── INPUT FOR THIS TASK ──

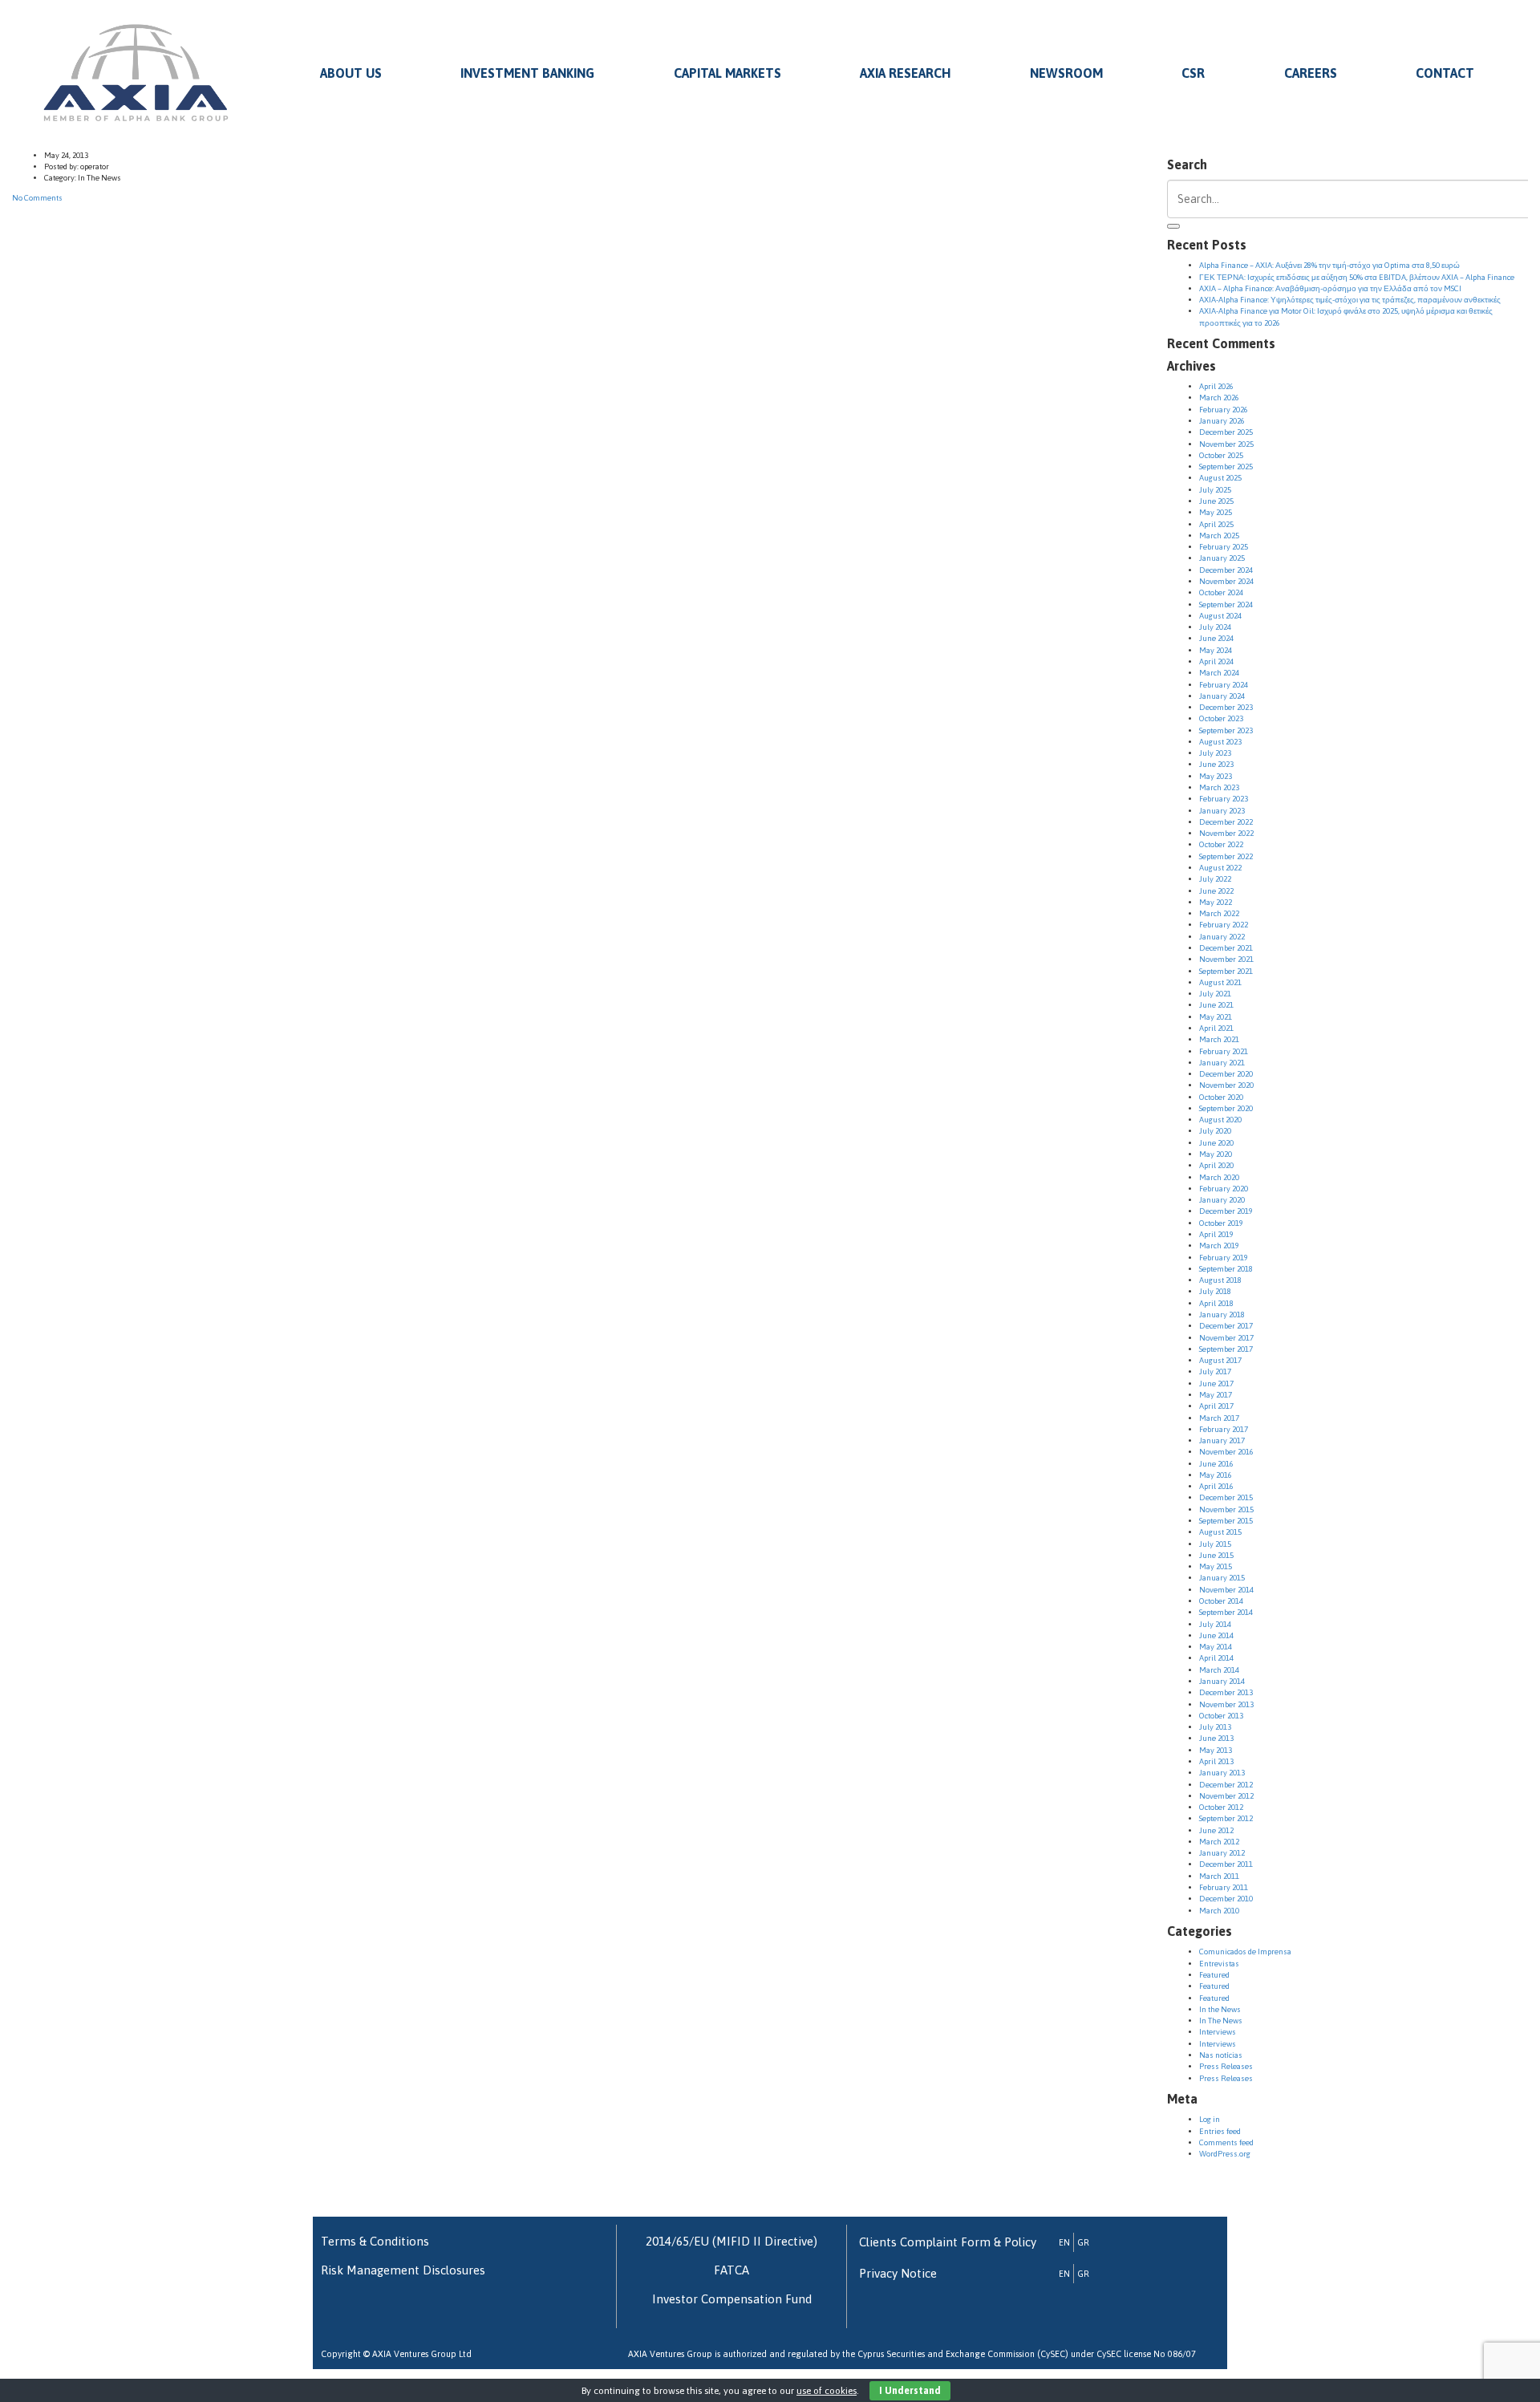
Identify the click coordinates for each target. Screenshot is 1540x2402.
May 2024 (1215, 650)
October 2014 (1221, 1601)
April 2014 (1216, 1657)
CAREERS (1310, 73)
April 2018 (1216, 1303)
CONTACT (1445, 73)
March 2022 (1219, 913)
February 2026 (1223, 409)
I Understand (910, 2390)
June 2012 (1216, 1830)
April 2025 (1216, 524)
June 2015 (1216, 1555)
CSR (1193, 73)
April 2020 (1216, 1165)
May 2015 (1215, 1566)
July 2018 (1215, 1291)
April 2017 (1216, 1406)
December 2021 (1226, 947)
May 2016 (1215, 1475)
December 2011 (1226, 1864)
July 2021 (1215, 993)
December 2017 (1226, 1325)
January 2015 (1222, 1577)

───
── INPUT FOR THIS TASK ──

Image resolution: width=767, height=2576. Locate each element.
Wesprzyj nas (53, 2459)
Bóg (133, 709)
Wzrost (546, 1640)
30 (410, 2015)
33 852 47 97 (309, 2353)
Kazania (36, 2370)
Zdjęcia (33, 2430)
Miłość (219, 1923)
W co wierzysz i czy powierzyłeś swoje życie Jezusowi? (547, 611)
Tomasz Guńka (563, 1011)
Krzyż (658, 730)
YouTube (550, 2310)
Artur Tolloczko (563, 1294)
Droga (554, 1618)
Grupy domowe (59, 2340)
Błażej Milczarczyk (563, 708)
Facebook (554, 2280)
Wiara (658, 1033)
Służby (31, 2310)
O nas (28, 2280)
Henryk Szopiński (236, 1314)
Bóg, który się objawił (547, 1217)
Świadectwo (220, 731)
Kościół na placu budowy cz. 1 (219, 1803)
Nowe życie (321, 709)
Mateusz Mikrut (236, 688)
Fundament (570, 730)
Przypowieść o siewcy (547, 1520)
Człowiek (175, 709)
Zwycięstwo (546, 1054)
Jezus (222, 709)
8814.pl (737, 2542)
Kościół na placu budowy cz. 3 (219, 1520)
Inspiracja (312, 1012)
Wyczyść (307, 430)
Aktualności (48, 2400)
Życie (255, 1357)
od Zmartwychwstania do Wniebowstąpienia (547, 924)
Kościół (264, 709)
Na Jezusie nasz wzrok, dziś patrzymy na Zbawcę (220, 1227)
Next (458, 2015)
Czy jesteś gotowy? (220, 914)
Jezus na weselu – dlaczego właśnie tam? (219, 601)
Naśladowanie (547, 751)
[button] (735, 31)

───
── INPUT FOR THIS TASK ──

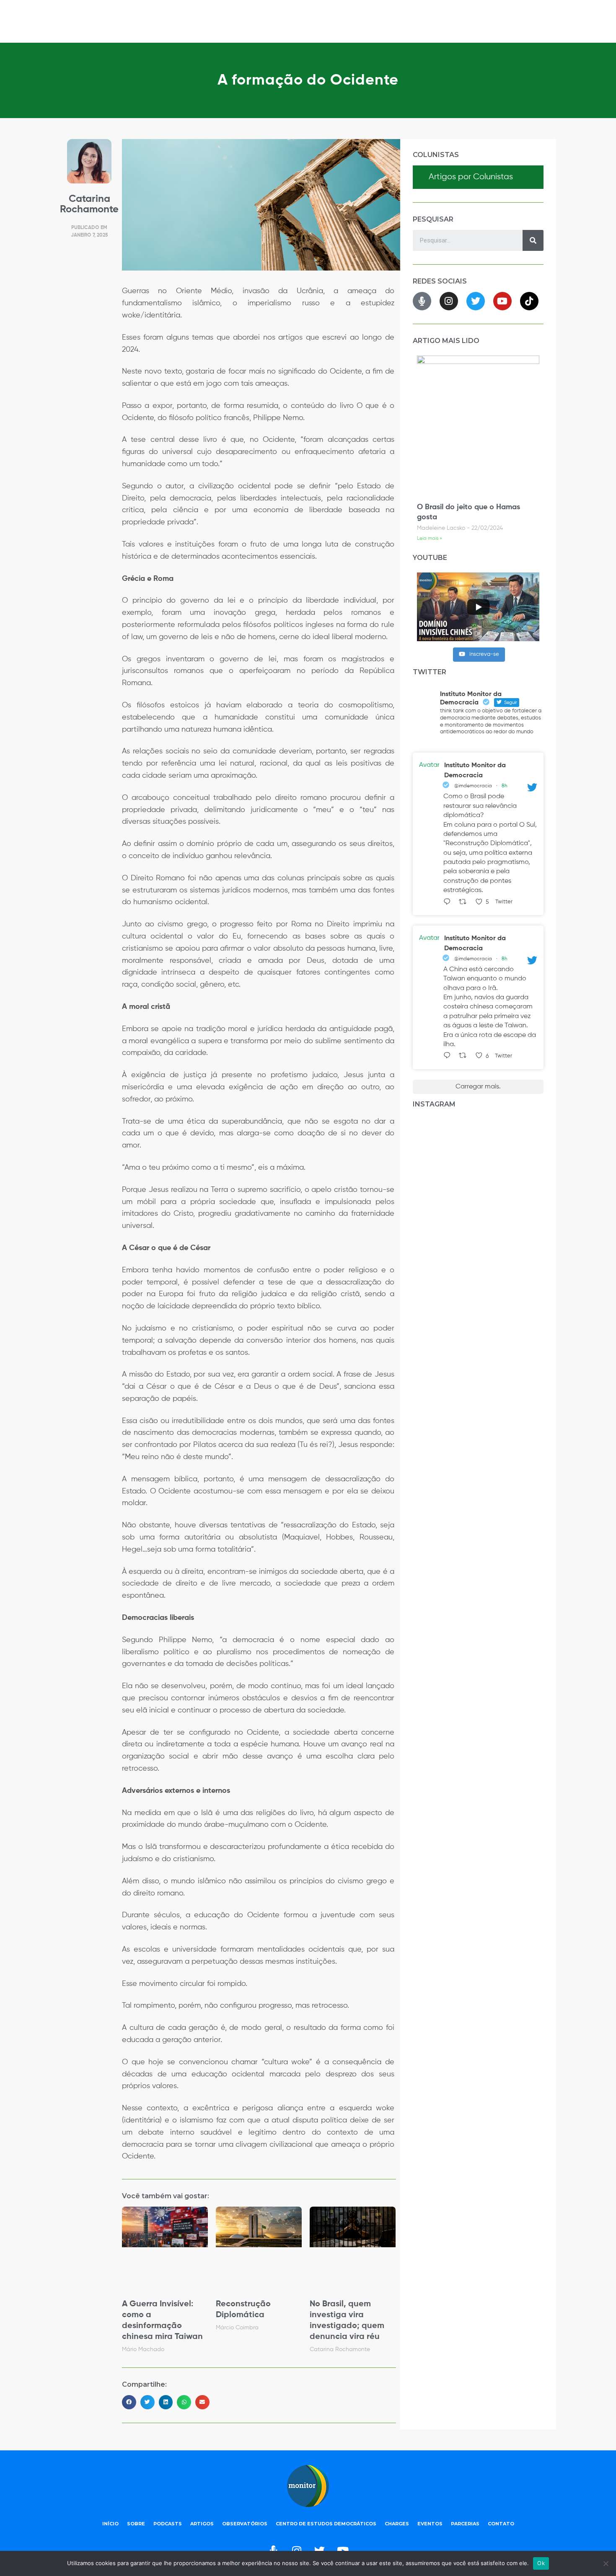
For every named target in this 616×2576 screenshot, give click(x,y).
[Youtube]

───

EXERCISE ▸
Write out only the lines that run from the line containing "June 2012 (1216, 1830)" through the line containing "January 2015 (1222, 1577)", both included, exactly as they appear above.

TASK ANSWER ▸
June 2012 (1216, 1830)
April 2025 (1216, 524)
June 2015 (1216, 1555)
CSR (1193, 73)
April 2020 (1216, 1165)
May 2015 (1215, 1566)
July 2018 (1215, 1291)
April 2017 (1216, 1406)
December 2021 (1226, 947)
May 2016 (1215, 1475)
December 2011 (1226, 1864)
July 2021 (1215, 993)
December 2017 (1226, 1325)
January 2015 (1222, 1577)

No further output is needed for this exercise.